FORM OF SHAREHOLDER SERVICING AGREEMENT
JACOB INTERNET FUND INC. (the "Fund")
Jacob Asset Management LLC
0000 Xxxxxxxx
Xxx Xxxx, Xxx Xxxx 00000
Gentlemen:
We herewith confirm our agreement with you as follows:
1. We hereby employ you, pursuant to the Distribution and
Service Plan adopted by us in accordance with Rule 12b-1 (the "Plan") under the
Investment Company Act of 1940, as amended (the "Act"), to provide the services
listed below:
(a) You will perform, or arrange for others including
organizations whose customers or clients are shareholders of our corporation
(the "Shareholder Servicing Agents") to perform, all shareholder servicing
functions and maintenance of shareholder accounts not performed by us or by our
transfer agent ("Shareholder Services"). You may make payments from time to time
from any Shareholder Servicing Fees (as defined below) received under this
Agreement, to defray the costs of, and to compensate others, including
Shareholder Servicing Agents with whom our distributor has entered into written
agreements, for performing Shareholder Services.

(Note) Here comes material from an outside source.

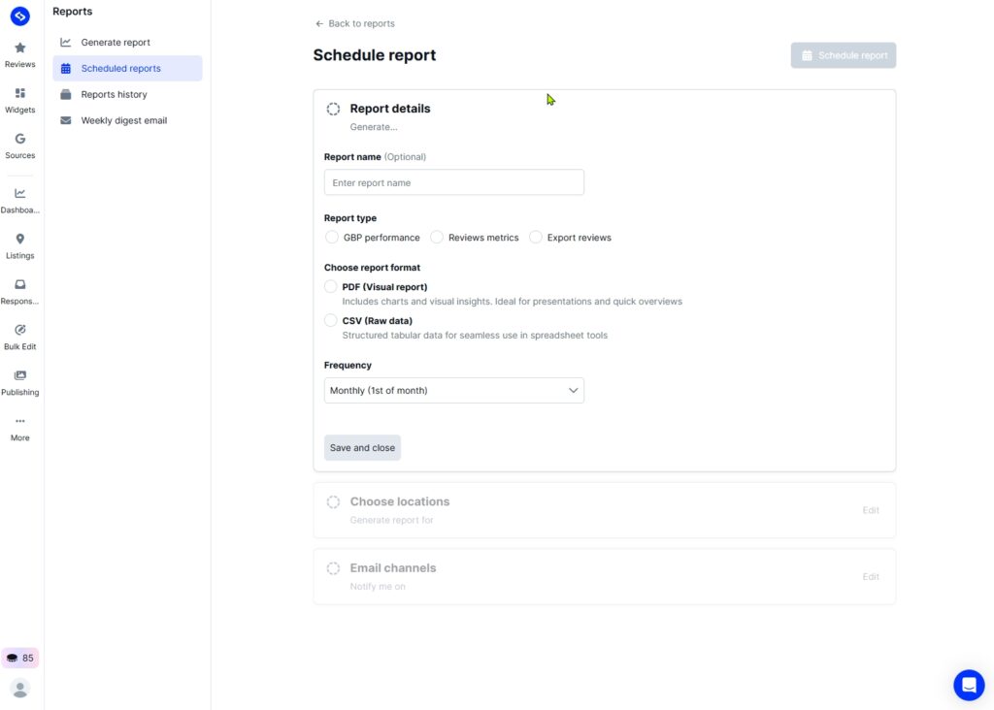
Task: Open the Dashboard chart icon
Action: click(19, 193)

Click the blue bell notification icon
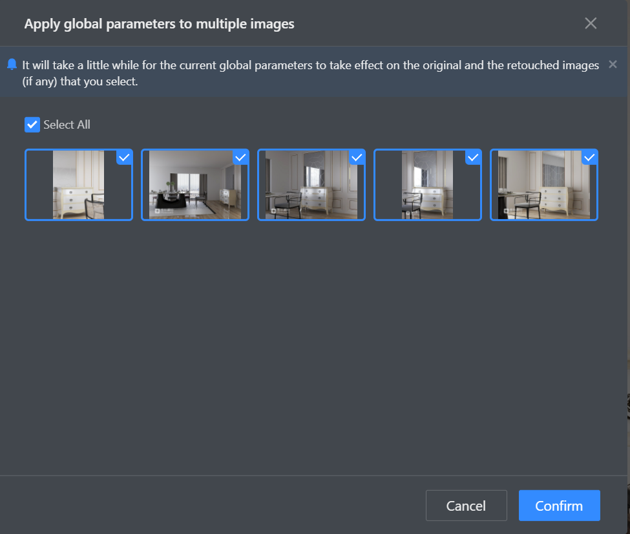[x=12, y=64]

(b) In consideration of your performance of the Shareholder
Services, we will pay you a service fee, as defined by Article III, Section
26(b)(9) of the Rules of Fair Practice, as amended, of the National Association
of Securities Dealers, Inc., at the annual rate of one quarter of one percent
(0.25%) of the Fund's average daily net assets (the "Shareholder Servicing
Fee"). Your fee will be accrued by us daily, and will be payable on the last day
of each calendar month for services performed hereunder during that month or on
such other schedule as you shall request of us in writing. You may waive your
right to any fee to which you are entitled hereunder, provided such waiver is
delivered to us in writing.
(c) You will in your sole discretion determine the amount
of any payments made by you pursuant to this Agreement, and you may from time to
time in your sole discretion increase or decrease the amount of such payments;
provided, however, that no such payment will increase the amount which we are
required to pay to you under either this Agreement or any management agreement
or distribution agreement between you and us, or otherwise.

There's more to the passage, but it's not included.